The answer is $f(x)\equiv 1$ and $f(x)=\frac{1}{x}$. Let $P(x,y)$ be the assertion in the hypothesis. For all real number $x_0>1$, $P(x_0,\frac{x_0-1}{x_0})$ gives $$f\left( \frac{x_0-1}{x_0} +f(x_0)\right)=1,\forall x_0>1.$$Then there exists real number $c$ such that $f(c)=1$. $P(c,y)$ gives $f(y+c)=f(1+cy),\forall y\in \mathbb{R^+}$. If $f$ is injective, then $y+c=1+yc,\forall y\in \mathbb{R^+}$, so $c=1$. This means that $f(c)=1\Leftrightarrow c=1$. Thus $$\frac{x-1}{x}+f(x)=1,\forall x>1,$$or $$f(x)=\frac{1}{x},\forall x>1.$$For all positive real number $x$, let $y$ be a positive real number such that $y+f(x)>1$ and $1+xy>0$, then from problem, we get $$f(x)\cdot \frac{1}{y+f(x)}=\frac{1}{1+xy},\forall x\in \mathbb{R^+}.$$Then $f(x)=\frac{1}{x},\forall x\in \mathbb{R^+}$. If $f$ is not injective, then there exists two real positive numbers $a,b$ such that $f(a)=f(b)$ and $a>b$. $P(a,y)$ and $P(b,y)$ give $$f(1+ay)=f(1+by),\forall y\in \mathbb{R^+}.$$Let $T=\frac{b}{a}<1$, then $f(y+1)=f(Ty+1),\forall y\in \mathbb{R^+}$. Then we easily to see that $$f(y+1)=f(T^ny+1),\forall y\in \mathbb{R^+},\forall n\in \mathbb{Z^+}.$$Now, we will proof that $f$is constant.
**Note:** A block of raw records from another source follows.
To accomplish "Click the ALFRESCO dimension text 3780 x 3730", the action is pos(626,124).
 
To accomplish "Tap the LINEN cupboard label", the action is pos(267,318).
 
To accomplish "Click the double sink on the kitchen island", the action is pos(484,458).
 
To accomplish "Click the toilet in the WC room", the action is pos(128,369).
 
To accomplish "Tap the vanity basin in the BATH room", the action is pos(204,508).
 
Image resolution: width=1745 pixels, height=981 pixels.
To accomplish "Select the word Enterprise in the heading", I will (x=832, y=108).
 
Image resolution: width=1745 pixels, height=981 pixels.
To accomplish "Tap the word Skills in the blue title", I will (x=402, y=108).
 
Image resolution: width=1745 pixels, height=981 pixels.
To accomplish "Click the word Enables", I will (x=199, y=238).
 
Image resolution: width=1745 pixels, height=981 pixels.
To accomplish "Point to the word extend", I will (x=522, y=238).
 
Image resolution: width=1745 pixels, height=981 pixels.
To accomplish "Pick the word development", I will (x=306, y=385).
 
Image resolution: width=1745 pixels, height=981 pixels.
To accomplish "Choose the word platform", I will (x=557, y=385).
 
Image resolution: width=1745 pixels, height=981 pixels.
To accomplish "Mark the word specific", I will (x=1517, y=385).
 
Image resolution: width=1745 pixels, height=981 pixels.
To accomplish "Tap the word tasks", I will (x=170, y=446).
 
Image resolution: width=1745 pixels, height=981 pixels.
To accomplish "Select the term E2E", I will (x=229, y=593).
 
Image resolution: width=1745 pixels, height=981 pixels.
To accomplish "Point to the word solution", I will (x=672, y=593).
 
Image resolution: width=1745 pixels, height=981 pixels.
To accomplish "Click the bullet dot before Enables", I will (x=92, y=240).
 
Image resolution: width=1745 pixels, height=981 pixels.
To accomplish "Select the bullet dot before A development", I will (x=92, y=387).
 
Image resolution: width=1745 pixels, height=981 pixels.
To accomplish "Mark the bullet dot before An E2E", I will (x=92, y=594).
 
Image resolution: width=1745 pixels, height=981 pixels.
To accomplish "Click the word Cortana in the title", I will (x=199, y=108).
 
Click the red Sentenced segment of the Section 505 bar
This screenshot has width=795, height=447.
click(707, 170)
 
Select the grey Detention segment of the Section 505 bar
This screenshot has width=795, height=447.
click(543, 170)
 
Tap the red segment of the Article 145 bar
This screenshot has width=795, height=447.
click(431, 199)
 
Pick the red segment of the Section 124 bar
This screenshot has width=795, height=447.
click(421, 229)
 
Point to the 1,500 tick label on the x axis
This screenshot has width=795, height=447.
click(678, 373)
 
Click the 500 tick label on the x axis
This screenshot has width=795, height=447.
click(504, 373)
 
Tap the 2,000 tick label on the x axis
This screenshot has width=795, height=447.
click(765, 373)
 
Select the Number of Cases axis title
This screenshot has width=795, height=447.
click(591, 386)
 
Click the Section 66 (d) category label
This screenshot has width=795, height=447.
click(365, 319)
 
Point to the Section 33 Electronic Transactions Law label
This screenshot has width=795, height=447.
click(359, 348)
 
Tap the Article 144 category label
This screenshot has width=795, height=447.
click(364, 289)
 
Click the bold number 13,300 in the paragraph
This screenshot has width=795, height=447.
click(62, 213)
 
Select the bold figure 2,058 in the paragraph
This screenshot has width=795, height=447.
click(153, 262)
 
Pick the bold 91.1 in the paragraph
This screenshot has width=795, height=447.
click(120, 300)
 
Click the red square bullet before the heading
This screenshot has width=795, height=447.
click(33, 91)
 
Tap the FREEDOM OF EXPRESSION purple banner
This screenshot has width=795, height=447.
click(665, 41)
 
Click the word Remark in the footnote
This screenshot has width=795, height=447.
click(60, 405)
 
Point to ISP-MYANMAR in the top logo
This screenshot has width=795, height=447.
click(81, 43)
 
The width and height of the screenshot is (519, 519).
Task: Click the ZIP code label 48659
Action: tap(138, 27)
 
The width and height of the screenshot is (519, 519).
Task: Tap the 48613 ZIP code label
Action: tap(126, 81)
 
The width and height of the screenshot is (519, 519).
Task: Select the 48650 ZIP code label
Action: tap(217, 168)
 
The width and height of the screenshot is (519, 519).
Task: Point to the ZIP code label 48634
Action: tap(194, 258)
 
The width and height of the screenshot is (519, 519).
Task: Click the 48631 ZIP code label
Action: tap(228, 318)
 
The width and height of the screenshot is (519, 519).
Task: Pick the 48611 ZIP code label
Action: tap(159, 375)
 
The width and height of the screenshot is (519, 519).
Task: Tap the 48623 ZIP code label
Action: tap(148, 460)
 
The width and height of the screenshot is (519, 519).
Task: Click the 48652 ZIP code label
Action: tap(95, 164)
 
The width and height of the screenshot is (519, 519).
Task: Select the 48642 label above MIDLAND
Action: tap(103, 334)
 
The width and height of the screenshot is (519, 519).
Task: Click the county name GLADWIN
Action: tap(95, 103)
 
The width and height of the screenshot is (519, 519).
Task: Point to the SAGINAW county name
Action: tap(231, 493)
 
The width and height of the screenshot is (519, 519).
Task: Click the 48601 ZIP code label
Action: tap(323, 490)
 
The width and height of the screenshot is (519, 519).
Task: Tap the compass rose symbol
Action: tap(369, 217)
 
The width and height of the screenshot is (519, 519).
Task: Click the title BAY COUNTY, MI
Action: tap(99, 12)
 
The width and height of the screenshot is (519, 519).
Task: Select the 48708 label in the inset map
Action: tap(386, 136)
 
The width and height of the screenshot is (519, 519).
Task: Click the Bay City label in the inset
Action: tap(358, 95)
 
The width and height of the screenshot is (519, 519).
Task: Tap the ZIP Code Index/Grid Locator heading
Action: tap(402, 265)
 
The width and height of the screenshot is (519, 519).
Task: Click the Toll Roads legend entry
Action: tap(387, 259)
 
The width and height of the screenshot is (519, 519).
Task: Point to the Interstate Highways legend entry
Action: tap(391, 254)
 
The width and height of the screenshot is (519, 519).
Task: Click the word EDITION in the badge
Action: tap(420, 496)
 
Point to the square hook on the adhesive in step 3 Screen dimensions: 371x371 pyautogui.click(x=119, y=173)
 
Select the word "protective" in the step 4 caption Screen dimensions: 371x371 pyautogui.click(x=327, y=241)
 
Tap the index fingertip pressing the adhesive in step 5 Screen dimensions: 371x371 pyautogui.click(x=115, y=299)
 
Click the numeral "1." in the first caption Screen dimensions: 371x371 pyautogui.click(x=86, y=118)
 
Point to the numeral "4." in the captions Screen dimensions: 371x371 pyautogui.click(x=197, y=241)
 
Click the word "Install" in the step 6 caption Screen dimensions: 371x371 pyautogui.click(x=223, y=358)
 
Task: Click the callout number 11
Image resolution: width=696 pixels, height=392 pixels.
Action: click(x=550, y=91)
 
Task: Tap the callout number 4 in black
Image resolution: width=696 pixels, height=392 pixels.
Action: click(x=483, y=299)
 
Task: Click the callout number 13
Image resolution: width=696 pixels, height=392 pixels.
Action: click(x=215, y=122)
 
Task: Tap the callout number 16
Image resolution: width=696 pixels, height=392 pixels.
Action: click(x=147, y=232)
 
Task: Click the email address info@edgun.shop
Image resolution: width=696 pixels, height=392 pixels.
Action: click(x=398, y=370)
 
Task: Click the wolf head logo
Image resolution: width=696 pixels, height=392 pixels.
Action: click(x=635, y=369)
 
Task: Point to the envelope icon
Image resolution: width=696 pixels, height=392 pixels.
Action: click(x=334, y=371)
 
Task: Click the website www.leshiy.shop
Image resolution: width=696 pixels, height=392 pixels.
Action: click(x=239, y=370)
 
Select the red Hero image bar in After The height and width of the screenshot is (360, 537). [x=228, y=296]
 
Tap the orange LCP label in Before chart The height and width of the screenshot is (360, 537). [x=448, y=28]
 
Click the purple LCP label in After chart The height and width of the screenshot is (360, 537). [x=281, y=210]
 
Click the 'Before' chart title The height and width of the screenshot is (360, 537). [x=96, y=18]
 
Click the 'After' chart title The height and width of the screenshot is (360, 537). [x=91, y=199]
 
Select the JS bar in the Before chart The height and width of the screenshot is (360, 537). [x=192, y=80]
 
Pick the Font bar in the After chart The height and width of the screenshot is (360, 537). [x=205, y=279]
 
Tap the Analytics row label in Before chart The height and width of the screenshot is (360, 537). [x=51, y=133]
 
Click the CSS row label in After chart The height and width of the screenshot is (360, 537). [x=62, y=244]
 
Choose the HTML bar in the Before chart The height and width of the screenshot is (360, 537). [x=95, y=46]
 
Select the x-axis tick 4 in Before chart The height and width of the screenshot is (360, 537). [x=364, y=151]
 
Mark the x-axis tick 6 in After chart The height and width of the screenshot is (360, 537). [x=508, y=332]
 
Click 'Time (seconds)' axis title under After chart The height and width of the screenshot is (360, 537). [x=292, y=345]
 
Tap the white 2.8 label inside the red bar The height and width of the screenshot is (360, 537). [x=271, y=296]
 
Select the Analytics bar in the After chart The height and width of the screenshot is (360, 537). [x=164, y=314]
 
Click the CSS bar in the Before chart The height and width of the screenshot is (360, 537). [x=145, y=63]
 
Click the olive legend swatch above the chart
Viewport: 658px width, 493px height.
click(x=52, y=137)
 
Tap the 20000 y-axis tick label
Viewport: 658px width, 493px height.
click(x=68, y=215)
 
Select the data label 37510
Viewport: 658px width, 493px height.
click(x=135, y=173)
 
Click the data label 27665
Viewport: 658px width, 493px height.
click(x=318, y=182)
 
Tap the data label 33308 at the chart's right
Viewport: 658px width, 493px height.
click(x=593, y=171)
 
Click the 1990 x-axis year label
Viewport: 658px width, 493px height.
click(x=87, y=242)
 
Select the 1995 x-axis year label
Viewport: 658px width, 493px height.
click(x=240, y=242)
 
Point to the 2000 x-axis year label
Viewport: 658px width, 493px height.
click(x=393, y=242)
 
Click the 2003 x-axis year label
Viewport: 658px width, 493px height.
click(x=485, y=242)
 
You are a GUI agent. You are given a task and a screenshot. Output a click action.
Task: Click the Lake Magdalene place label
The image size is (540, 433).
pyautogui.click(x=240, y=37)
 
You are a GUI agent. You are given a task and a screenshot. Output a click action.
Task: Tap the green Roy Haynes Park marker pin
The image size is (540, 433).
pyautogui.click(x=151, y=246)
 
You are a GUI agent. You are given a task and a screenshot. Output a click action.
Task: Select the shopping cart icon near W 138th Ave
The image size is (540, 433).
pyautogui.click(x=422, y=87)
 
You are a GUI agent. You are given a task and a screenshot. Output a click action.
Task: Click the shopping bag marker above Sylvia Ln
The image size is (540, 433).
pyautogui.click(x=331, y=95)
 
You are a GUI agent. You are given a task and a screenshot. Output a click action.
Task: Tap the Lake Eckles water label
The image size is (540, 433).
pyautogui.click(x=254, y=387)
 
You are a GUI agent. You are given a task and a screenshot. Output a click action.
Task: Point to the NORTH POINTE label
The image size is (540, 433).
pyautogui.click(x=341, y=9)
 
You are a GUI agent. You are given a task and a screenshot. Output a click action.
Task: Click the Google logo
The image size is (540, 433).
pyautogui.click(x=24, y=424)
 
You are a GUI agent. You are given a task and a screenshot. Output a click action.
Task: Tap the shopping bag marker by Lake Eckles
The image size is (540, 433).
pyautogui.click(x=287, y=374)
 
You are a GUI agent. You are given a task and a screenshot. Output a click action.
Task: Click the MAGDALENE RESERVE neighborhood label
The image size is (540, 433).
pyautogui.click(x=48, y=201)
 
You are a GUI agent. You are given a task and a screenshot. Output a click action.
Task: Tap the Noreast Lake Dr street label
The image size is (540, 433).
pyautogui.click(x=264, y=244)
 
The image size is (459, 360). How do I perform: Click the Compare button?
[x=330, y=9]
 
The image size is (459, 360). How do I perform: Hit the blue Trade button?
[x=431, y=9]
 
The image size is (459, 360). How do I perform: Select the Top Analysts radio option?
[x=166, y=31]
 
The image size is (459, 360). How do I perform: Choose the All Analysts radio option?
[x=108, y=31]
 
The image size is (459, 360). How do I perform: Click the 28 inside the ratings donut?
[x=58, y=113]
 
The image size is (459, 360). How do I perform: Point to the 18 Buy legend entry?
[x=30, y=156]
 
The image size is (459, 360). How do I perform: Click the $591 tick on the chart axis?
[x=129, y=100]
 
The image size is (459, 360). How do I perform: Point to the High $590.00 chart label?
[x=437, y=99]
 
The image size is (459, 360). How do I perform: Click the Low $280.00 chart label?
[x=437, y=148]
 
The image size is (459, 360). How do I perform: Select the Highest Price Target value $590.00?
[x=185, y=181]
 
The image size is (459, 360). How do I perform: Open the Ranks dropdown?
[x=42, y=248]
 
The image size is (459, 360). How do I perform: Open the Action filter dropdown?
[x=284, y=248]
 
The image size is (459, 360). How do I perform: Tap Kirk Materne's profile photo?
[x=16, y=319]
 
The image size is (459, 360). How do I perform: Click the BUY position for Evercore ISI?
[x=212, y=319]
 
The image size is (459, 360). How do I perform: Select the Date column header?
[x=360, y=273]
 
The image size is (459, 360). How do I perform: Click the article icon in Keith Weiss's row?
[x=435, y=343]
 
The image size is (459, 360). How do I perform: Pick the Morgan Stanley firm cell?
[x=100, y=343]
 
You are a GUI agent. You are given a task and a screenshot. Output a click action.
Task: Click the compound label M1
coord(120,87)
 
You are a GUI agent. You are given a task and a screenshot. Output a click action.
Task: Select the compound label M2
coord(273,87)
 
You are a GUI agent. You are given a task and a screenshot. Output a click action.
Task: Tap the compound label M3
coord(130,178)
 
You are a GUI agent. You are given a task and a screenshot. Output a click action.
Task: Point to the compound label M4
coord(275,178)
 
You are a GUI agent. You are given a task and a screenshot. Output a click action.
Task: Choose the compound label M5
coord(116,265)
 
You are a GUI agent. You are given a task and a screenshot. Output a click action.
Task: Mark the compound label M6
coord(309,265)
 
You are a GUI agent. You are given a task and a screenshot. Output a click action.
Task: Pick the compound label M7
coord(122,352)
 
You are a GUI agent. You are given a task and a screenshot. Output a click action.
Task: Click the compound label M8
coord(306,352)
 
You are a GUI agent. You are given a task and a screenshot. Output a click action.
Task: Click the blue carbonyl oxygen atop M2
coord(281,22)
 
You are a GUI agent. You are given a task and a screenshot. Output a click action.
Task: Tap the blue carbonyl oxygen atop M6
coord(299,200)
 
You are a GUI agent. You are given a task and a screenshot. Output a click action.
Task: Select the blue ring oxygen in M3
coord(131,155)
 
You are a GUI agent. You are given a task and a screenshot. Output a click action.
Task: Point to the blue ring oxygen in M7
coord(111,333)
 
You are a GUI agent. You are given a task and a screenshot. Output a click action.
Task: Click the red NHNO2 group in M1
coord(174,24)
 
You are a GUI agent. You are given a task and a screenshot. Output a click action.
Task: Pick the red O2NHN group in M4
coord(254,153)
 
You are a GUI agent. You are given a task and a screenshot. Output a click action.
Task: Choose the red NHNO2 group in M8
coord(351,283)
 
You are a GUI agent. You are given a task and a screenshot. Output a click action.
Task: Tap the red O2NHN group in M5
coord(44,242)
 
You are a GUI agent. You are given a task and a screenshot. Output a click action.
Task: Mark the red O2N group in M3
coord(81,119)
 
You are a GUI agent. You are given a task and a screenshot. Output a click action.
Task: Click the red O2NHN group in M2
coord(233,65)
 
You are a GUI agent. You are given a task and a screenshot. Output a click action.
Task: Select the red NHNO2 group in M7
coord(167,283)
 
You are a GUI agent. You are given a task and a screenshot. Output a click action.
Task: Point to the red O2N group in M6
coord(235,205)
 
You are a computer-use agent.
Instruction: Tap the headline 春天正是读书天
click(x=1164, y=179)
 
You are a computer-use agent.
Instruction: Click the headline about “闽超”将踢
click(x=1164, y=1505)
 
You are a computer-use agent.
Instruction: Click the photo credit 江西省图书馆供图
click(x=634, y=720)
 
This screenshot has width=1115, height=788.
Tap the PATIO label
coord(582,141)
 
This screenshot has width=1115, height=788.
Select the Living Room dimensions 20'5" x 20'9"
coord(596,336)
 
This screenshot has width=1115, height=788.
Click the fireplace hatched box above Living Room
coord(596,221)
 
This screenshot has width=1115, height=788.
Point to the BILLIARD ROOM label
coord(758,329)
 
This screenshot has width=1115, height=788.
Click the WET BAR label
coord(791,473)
Suppose that there exists two positive real number $u,v$ such that $u\neq v$ and $f(u)<f(v)$. $P(x,\frac{y}{x})$ gives $$f(x)f\left(\frac{y}{x}+f(x)\right)=f(1+y),\forall x,y\in \mathbb{R^+}.$$Let $Q(x,y)$ be the assertion in this hypothesis. $Q(u,y)$ gives $$f(u)f\left(\frac{y}{u}+f(u)\right)=f(1+y),\forall y\in \mathbb{R^+}.$$$Q(v,yT^n)$ gives $$f(v)f\left(\frac{yT^n}{v}+f(v)\right)=f(1+yT^n)=f(1+y),\forall y\in \mathbb{R^+},\forall n\in \mathbb{Z^+}.$$Since $T<1$, then $\lim_{n\to +\infty}T^n=0$, so there exists a positive integer $n_0$ such that $v-u\cdot T^{n_0}>0$. Now, put $y\to \frac{uv(f(v)-f(u))}{v-uT^{n_0}}$ and $n\to n_0$ in two above equations, we get $f(u)=f(v)$, this is a contradiction. Then $f(x)\equiv c$, with $c$ is a constant positive real number, put $f(x)\to c$ to problem, we get $c^2=c$ or $c=1$ (since $c\neq 0$). Thus $f(x)\equiv 1$.